Otro de los grandes avances en el abordaje de estos tumores se ha producido en el ámbito quirúrgico con cirugía mínimamente invasiva, laparoscópica o robótica, para que el paciente se recupere antes. Esto permite reiniciar cuanto antes los tratamientos posteriores.

«Está demostrado que completar todas las fases del tratamiento es uno de los factores que más influyen en la supervivencia. Si un paciente tiene menos complicaciones y se recupera antes, puede recibir la quimioterapia complementaria en mejores condiciones», indica la cirujana Silvia Carbonell.
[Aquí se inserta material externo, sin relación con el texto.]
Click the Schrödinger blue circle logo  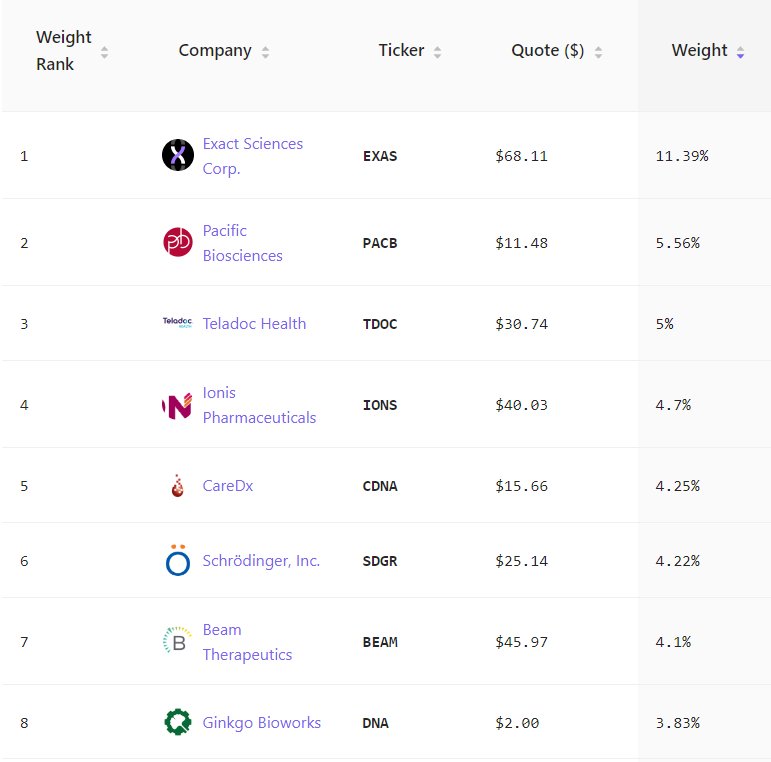[178, 560]
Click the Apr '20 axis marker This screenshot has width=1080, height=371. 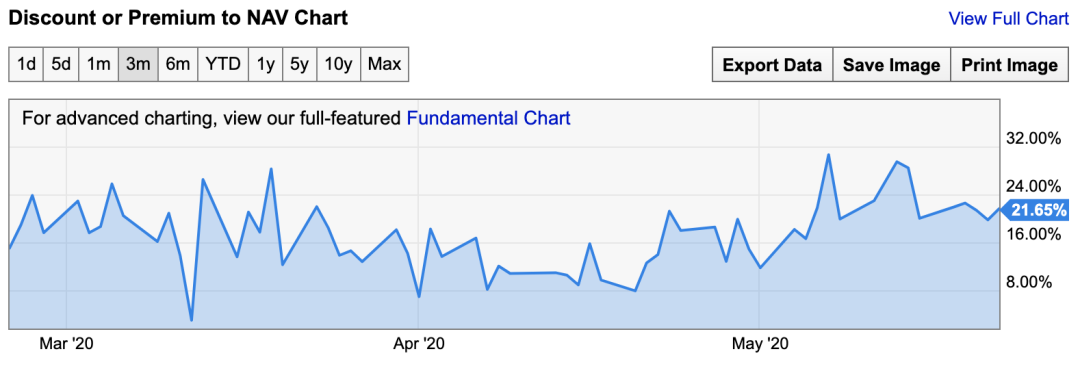coord(418,343)
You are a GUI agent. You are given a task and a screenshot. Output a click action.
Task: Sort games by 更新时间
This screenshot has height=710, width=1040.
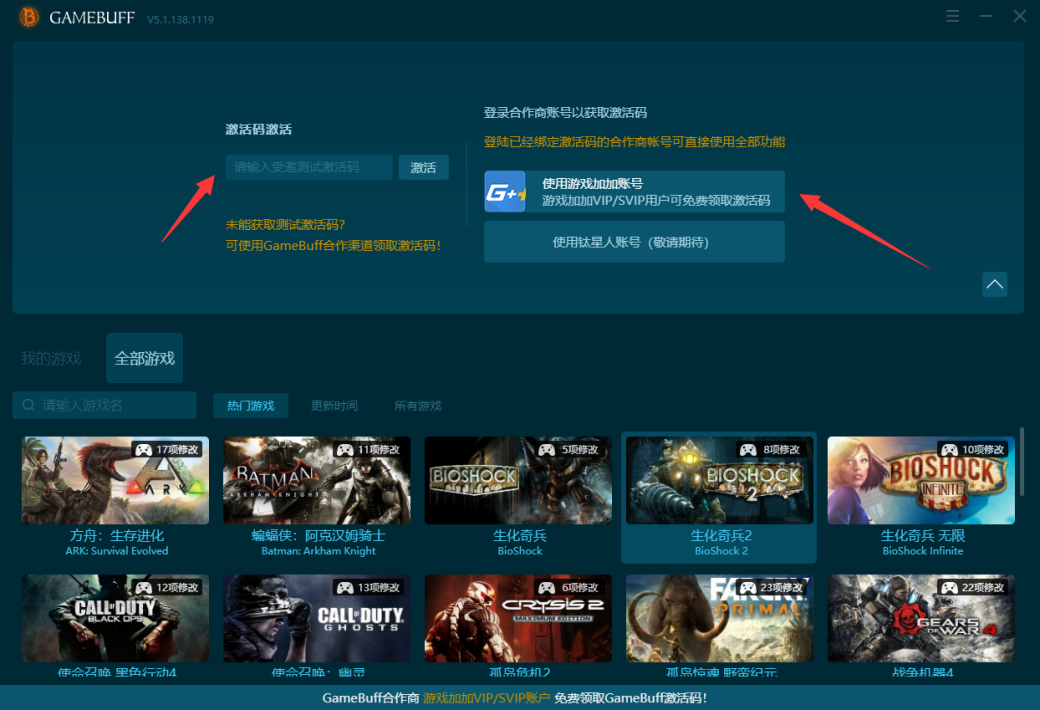[334, 406]
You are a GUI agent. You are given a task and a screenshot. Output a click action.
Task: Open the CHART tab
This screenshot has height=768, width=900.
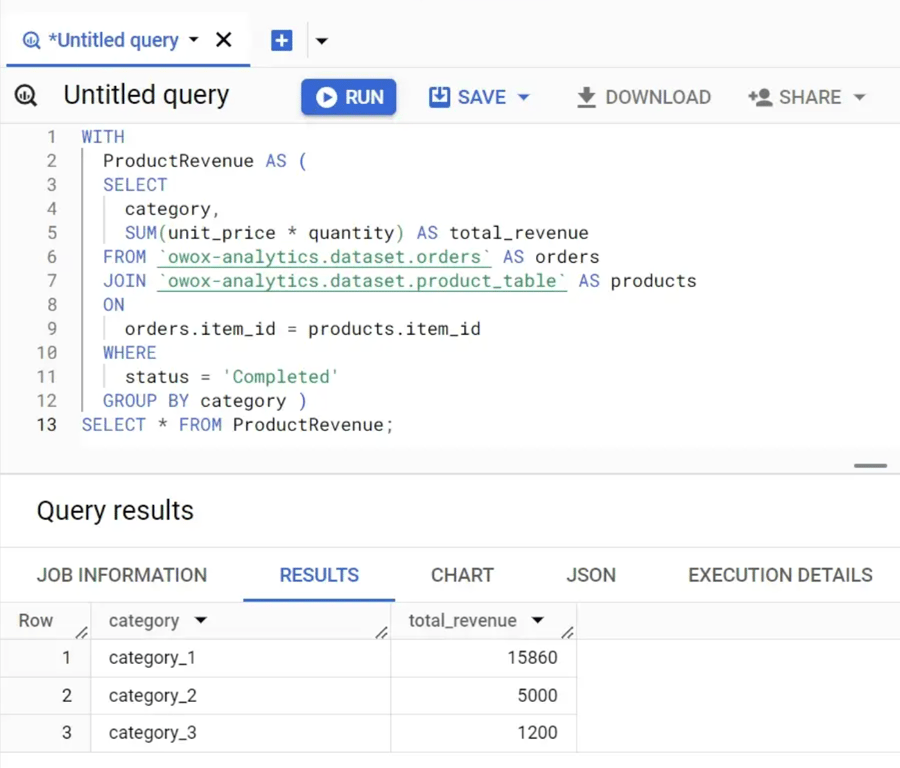point(462,575)
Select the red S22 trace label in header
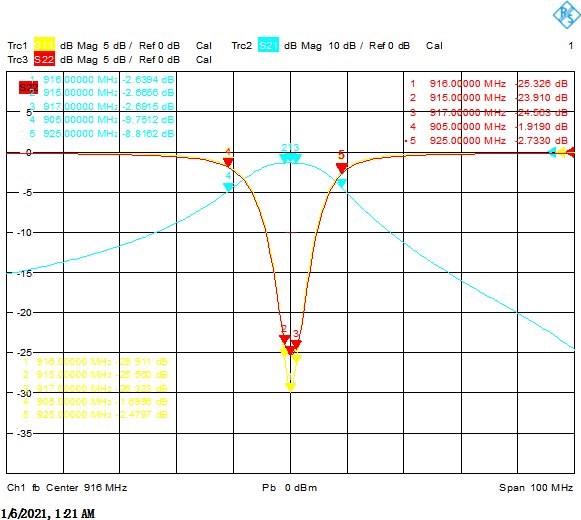This screenshot has width=581, height=520. click(44, 59)
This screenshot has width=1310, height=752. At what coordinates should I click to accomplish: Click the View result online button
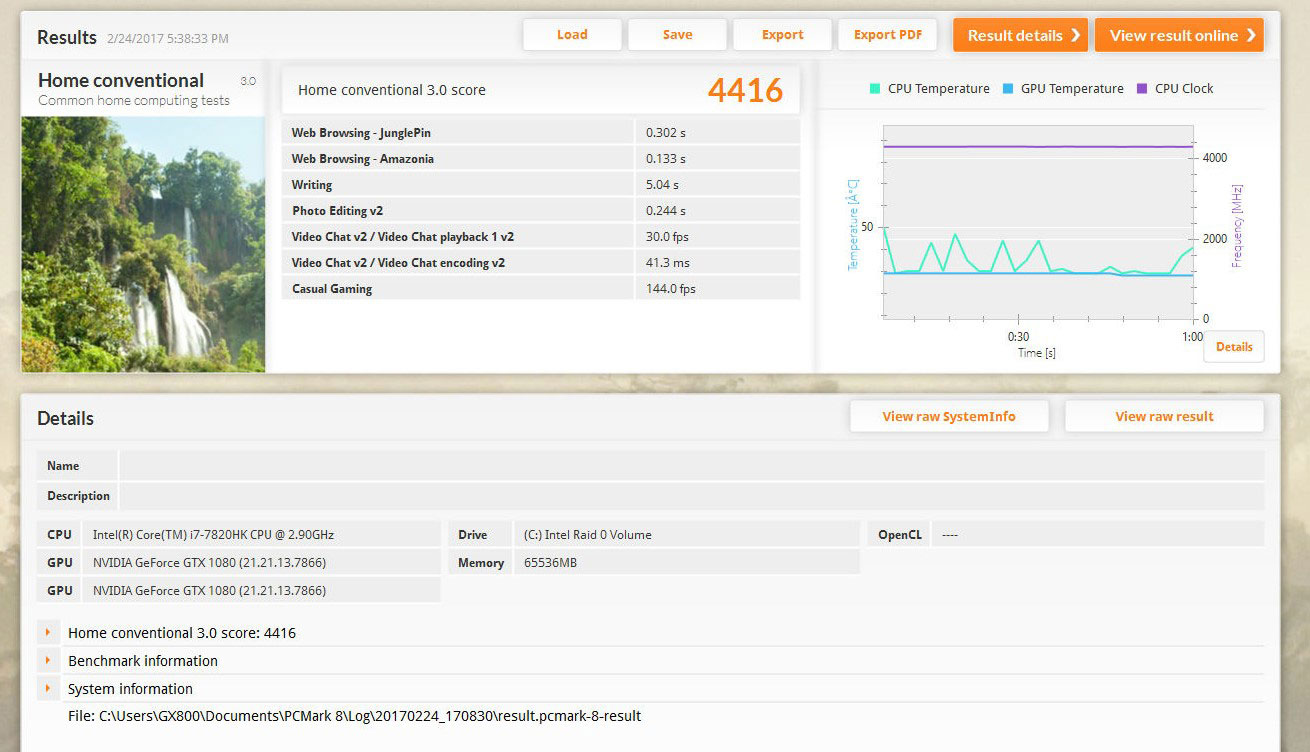click(1179, 35)
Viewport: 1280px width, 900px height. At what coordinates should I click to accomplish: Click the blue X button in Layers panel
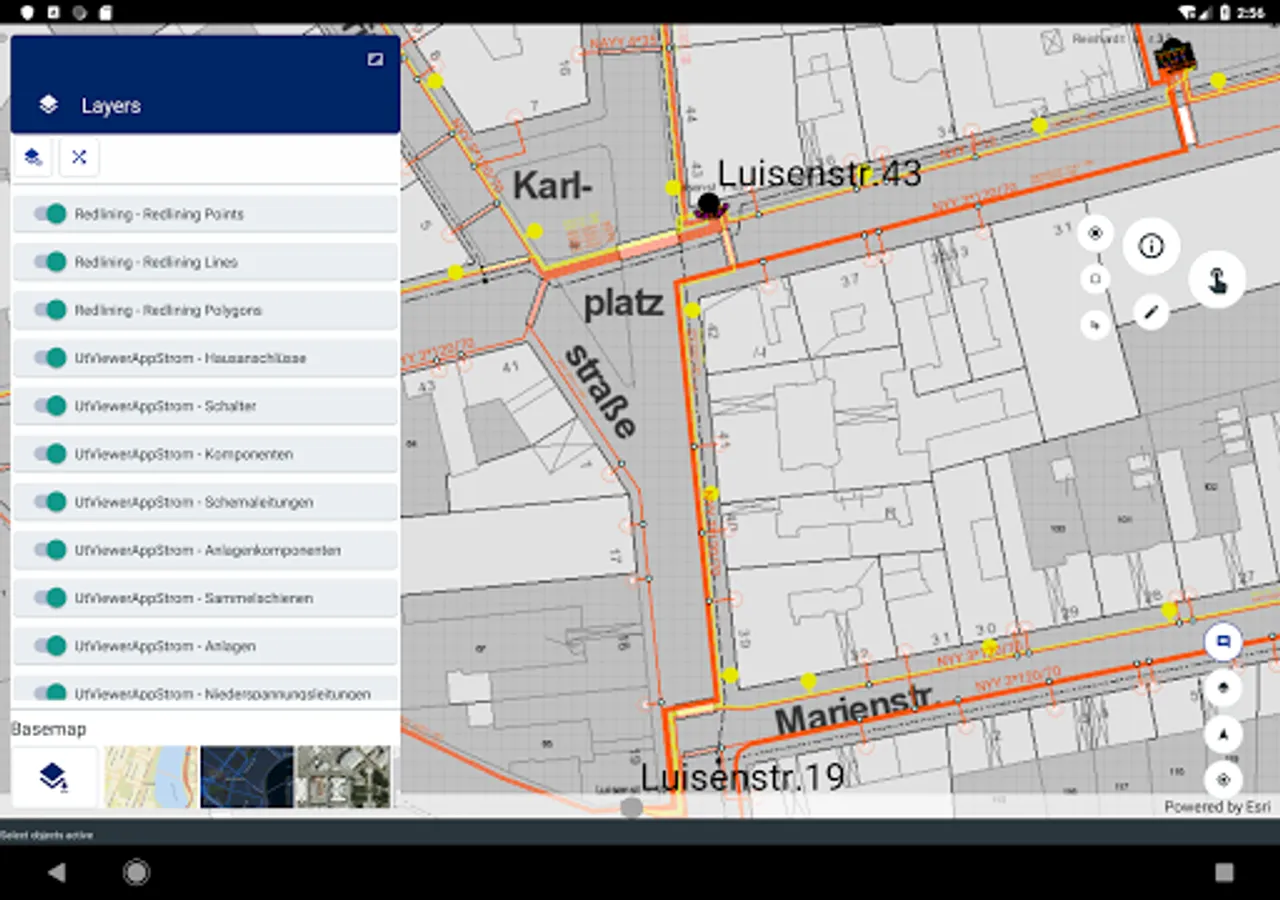[79, 157]
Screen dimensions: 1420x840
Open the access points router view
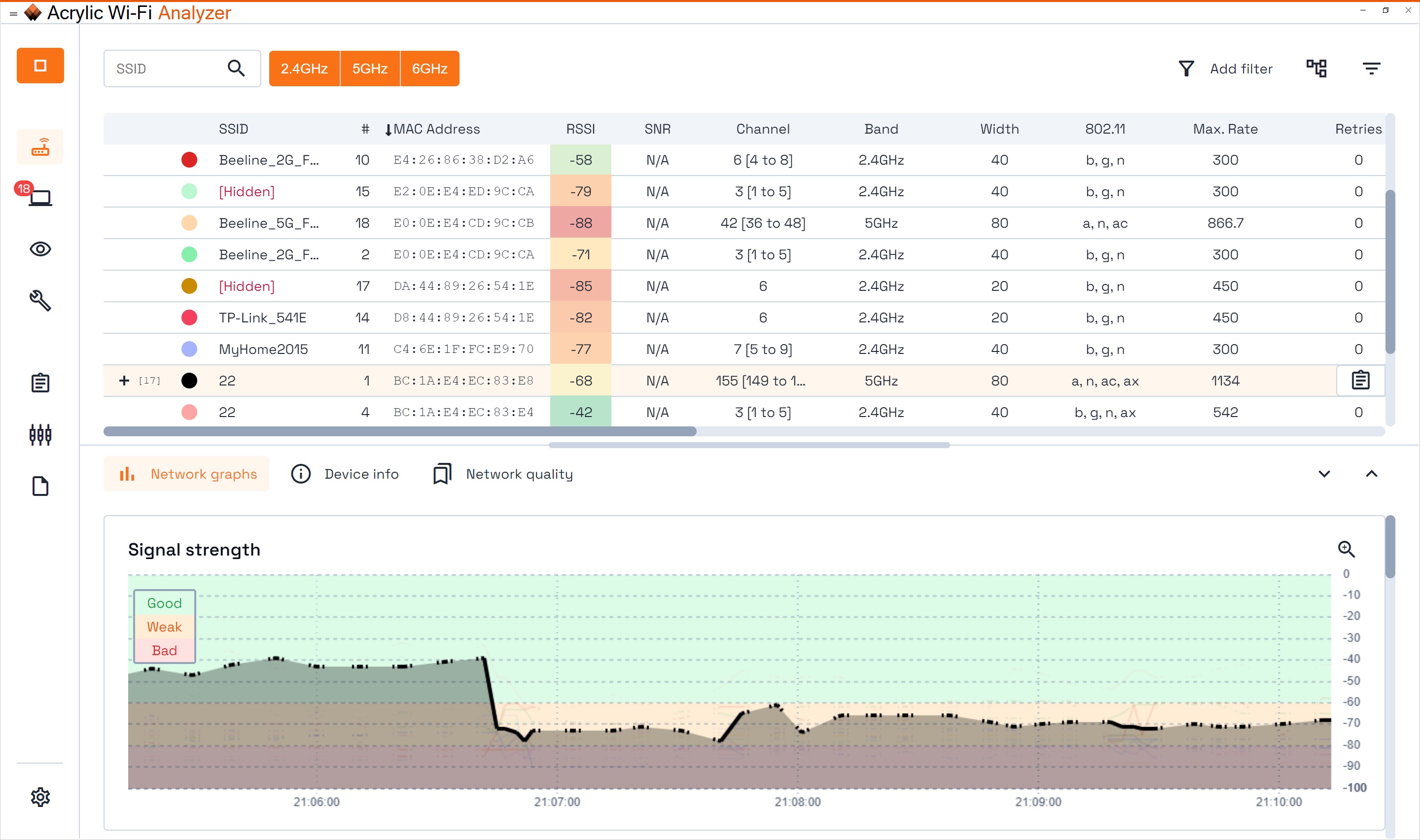[x=40, y=147]
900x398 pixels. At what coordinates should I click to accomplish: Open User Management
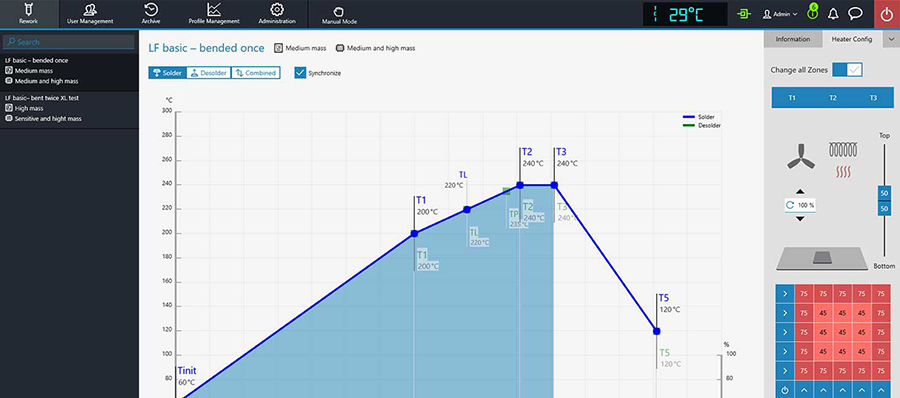tap(90, 14)

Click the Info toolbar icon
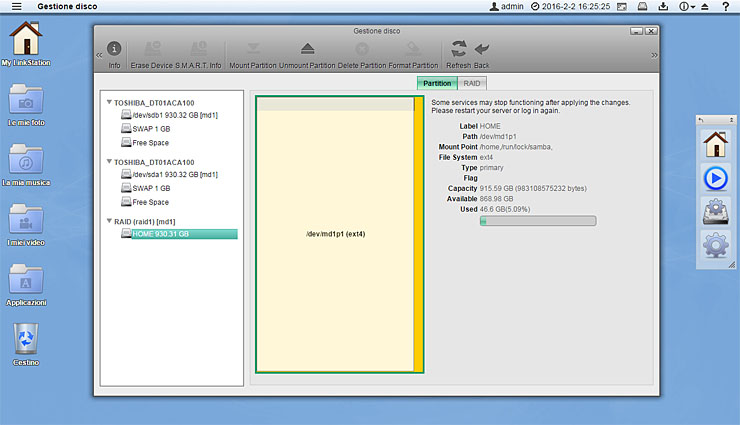(x=114, y=51)
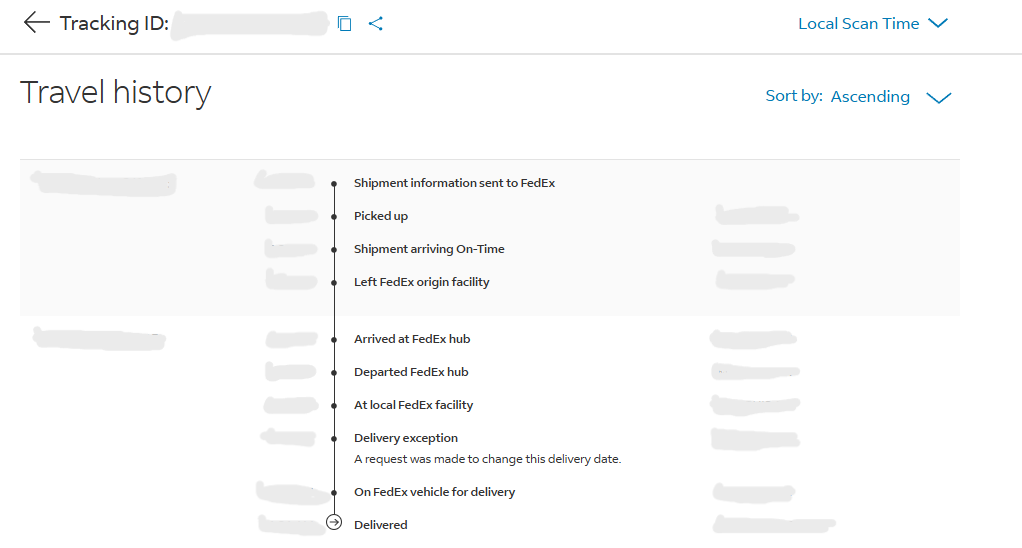Click 'At local FedEx facility' entry
Screen dimensions: 1022x548
tap(413, 405)
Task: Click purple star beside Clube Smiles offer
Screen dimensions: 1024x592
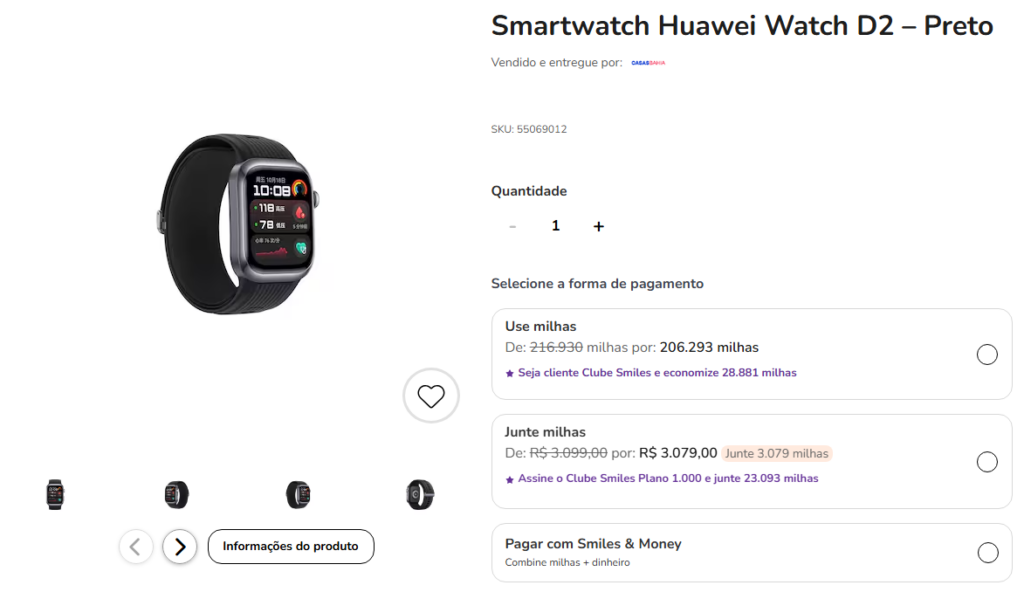Action: 510,373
Las intervenciones sobre el esófago figuran entre las más complejas de la cirugía digestiva: requieren equipos altamente especializados y pueden durar más de ocho horas pues abarcan tres regiones anatómicas, obligando a meterse en el tórax, y a despegarlo del corazón, y luego con el estómago formar un tubo y empalmar al cuello. «No solo hacen falta cirujanos experimentados. Son necesarias unidades con anestesistas, endoscopistas, radiólogos intervencionistas, enfermería especializada y una logística muy compleja. Por eso es importante concentrar los casos en centros de referencia», como es el Doctor Balmis de Alicante.